Step 5 — Heroku config
The Reasonator app reads everything from vault at boot via the agent's CF-Access-headered REST calls (per feedback_secrets_in_vault_sop.md). Only three Heroku config keys are needed: the Infisical bootstrap credentials, the env label, and the feature flag.
heroku config:set \
INFISICAL_PROJECT_ID=<from-vault> \
INFISICAL_CLIENT_ID=<from-vault> \
INFISICAL_CLIENT_SECRET=<from-vault> \
CF_ACCESS_CLIENT_ID=<from-vault> \
CF_ACCESS_CLIENT_SECRET=<from-vault> \
ENV=production \
FLAG_REASONATOR=0 \
--app raxx-rack-prod >/dev/null 2>&1
heroku config:set \
INFISICAL_PROJECT_ID=<from-vault-staging> \
INFISICAL_CLIENT_ID=<from-vault-staging> \
INFISICAL_CLIENT_SECRET=<from-vault-staging> \
CF_ACCESS_CLIENT_ID=<from-vault-staging> \
CF_ACCESS_CLIENT_SECRET=<from-vault-staging> \
ENV=staging \
FLAG_REASONATOR=0 \
--app raxx-rack-staging >/dev/null 2>&1
FLAG_REASONATOR=0 means the customer-facing surfaces gated by Reasonator (Pro retrospective panel, Pro+ real-time chip — #1398) stay off until the operator flips it. Per feedback_new_flag_needs_b1_migration_same_pr.md, the PR that lands this flag must also include the console_flag_promotions migration; this runbook only documents the Heroku-side value.
Every heroku config:set is silenced per feedback_heroku_config_set_echoes_secrets.md — even bootstrap IDs that aren't secret-grade are cleaner kept out of shell history.
To verify (length-check, never value-dump):
heroku config:get FLAG_REASONATOR --app raxx-rack-prod
# Expected: 0
heroku config:get RACK_SERVICE_TOKEN --app raxx-rack-prod | wc -c
# Expected: 44 (32 bytes base64 = 44 chars + newline; subtract 1 to confirm)
Step 6 — Domain attach (Heroku + Cloudflare)
Attach the custom domain to each app, then update Cloudflare DNS to point at the Heroku DNS target.
heroku domains:add rack-staging.raxx.app --app raxx-rack-staging
heroku domains:add rack.raxx.app --app raxx-rack-prod
Capture the DNS target each command emits (looks like xxxxxx.herokudns.com).
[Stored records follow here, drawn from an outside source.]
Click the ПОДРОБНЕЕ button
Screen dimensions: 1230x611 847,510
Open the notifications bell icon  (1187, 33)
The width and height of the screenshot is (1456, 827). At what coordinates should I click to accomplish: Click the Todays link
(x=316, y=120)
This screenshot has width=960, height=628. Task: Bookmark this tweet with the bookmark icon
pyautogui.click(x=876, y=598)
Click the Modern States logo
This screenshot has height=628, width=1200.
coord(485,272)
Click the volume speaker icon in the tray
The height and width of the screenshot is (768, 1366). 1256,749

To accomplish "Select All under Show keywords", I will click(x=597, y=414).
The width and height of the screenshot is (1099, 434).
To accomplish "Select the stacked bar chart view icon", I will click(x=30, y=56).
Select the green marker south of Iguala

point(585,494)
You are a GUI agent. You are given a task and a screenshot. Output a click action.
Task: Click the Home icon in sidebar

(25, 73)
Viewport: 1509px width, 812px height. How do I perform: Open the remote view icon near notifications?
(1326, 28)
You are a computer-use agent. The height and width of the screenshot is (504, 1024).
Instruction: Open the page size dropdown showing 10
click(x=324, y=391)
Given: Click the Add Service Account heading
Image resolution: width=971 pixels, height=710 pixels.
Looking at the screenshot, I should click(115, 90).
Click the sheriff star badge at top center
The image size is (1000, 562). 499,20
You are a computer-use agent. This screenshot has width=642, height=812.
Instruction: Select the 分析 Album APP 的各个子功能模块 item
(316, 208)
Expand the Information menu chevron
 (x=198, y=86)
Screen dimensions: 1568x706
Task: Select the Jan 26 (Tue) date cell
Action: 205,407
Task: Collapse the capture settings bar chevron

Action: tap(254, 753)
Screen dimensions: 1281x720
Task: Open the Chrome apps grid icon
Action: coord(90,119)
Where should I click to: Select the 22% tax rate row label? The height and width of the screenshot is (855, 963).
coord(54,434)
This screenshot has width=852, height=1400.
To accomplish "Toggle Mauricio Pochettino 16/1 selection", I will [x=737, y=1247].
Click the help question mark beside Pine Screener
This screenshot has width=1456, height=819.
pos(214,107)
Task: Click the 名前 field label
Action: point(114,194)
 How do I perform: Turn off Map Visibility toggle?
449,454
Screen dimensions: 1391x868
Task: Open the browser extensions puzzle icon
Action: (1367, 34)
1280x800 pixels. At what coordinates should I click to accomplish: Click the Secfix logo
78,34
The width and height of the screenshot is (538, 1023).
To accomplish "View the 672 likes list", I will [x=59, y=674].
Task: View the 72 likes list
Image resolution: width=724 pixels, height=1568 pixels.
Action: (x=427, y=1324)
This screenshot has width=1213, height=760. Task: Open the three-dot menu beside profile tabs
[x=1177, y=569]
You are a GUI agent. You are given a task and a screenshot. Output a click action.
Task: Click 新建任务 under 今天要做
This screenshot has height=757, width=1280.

NOTE: these commands DO need to emit their output — the DNS target is needed for Cloudflare. They are not silenced.
Cloudflare DNS update (separate operator step — UI navigation or wrangler / cf-api):
- Cloudflare Dashboard → DNS → Records for
raxx.app - Add CNAME
rack→<prod-heroku-dns-target>.herokudns.com, proxied (orange cloud) - Add CNAME
rack-staging→<staging-heroku-dns-target>.herokudns.com, proxied (orange cloud) - Confirm SSL on both records (Cloudflare Universal SSL covers this by default)
- If Cloudflare Access is enabled on
*.raxx.app(perfeedback_cf_access_does_not_bypass_bot_fight_mode.md), pair the Access policy with the WAF skip rule keyed onCF-Access-Client-Idfor the Raptor → Reasonator call path
Wait for DNS propagation (1-5 minutes for orange-cloud records). Verify:
curl -I https://rack.raxx.app/v1/health
# Expected: HTTP/2 503 with {"status":"warming_up","model_loaded":false} body
# (FinBERT is ~400 MB; first boot takes ~30s; 503 is correct until model load completes)
Step 7 — Deploy workflow + keep-alive
Per #1401, two GitHub Actions workflows ship in the same scaffold PR:
.github/workflows/deploy-rack.yml— Heroku deploy following ADR-0053.github/workflows/rack-keep-alive.yml—*/10 * * * *cron pinging/v1/healthon staging and prod
The deploy workflow needs the Heroku API key in the repo secrets:
- Repo secret
HEROKU_API_KEY— minted viaheroku authorizations:createand copied to the GitHub secret. Do NOT use a long-lived personal API key; the authorization-created token can be scoped + revoked.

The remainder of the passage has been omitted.